Из ночных сумерек, подобно злоумышленникам, вынырнули фигуры Гортензия и Аврелия Котты, возглавлявших зловещую процессию.
– Спокойствие, – повторила она.
Слуги застыли; их руки крепко сжимали спрятанные под туниками кинжалы, клинки и ножи – все, что нужно для убийства.
Базилика Семпрония, Рим
Суд над Долабеллой, prima actio
И вот наконец вышел первый свидетель. На вопросы Цезаря он отвечал четко и внятно. Строитель Марк рассеял все сомнения: Эгнатиева дорога от Диррахия до Фессалоники, столицы Македонии, и дальше на восток, до самого Византия, находилась в ужасном состоянии. Проехать было почти невозможно, если только в повозке не сидело несколько человек, способных подналечь и вытолкнуть ее из ямы – бесчисленное множество их покрывало проезжую часть. Мосты были полуразрушены, плиты расколоты или вовсе отсутствовали, там и сям попадались камни, скатившиеся со склонов во время осыпей. В течение многих лет строитель не получал на починку ни сестерция, и если бы кто-нибудь заявил обратное, это было бы ложью.

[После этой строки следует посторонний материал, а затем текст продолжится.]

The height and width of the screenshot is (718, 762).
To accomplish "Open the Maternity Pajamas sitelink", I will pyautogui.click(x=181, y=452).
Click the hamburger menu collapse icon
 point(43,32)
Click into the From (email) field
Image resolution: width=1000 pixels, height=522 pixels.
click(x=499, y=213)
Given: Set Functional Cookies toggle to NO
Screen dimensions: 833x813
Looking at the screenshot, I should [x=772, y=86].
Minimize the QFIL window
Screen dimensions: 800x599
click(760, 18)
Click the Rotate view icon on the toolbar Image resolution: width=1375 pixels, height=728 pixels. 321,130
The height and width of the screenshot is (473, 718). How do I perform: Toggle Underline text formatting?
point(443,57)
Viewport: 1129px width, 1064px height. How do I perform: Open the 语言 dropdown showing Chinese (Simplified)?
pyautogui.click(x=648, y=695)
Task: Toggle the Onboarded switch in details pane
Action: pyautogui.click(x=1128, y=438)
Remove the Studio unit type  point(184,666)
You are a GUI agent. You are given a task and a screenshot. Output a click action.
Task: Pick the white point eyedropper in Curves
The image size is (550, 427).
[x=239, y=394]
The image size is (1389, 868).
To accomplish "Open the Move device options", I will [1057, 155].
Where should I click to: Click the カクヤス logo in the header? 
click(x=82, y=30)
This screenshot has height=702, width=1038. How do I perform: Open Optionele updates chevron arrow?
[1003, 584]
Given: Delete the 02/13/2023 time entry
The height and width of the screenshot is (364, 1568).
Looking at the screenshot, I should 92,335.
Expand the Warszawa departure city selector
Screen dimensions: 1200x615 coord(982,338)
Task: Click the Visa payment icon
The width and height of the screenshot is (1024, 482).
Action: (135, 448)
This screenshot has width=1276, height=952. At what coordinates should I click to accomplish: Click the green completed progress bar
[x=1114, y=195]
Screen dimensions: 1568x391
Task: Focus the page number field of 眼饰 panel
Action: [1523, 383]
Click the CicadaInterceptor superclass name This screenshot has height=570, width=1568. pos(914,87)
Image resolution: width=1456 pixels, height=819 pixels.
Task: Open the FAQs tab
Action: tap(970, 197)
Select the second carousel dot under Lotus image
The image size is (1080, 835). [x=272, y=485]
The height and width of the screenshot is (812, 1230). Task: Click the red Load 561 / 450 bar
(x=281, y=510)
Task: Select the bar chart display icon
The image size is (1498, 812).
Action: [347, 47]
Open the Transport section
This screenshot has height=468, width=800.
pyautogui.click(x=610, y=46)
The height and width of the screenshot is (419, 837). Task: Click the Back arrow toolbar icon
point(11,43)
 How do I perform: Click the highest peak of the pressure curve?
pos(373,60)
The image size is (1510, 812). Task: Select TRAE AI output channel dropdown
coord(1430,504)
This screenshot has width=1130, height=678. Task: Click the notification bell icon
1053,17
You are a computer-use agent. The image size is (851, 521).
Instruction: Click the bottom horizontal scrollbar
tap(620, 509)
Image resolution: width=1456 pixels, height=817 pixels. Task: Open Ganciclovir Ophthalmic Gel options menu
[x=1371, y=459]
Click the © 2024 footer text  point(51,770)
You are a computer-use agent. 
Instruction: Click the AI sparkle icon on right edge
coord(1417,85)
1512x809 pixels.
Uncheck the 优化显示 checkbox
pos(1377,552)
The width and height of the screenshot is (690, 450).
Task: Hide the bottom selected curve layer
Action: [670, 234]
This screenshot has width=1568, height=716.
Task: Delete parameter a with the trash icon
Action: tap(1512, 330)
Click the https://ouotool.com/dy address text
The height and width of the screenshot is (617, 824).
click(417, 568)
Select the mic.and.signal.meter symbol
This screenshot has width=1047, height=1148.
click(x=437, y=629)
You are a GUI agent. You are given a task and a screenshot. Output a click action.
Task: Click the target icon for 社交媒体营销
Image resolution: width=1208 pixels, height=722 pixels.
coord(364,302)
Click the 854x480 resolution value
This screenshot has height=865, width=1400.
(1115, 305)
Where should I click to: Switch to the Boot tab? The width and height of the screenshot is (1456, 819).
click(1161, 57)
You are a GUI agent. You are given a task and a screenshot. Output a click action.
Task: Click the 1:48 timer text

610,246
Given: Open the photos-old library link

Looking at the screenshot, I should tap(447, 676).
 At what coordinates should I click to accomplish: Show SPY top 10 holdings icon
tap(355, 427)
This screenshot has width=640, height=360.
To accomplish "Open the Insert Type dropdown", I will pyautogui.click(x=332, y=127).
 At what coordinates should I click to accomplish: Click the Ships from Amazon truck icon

Строитель говорил твердо и неумолимо.
Его свидетельство было надежным, как скала.
Долабелла взимал налог якобы на починку дороги, но строитель отрицал, что на ее восстановление выдавались какие-либо деньги.
Цезарь сел. Он был спокоен, невозмутим, уверен в себе. Поездка в Македонию стоила потраченных усилий.
– Теперь очередь защиты, – объявил Помпей, который, в отличие от Метелла, не прибегал к помощи преконов, чтобы дать слово очередному выступающему.
Гней Помпей говорил без помощников и говорил хорошо. Он не заикался и, к удивлению Цезаря, выслушал показания Марка спокойно, будто не придавал значения его словам.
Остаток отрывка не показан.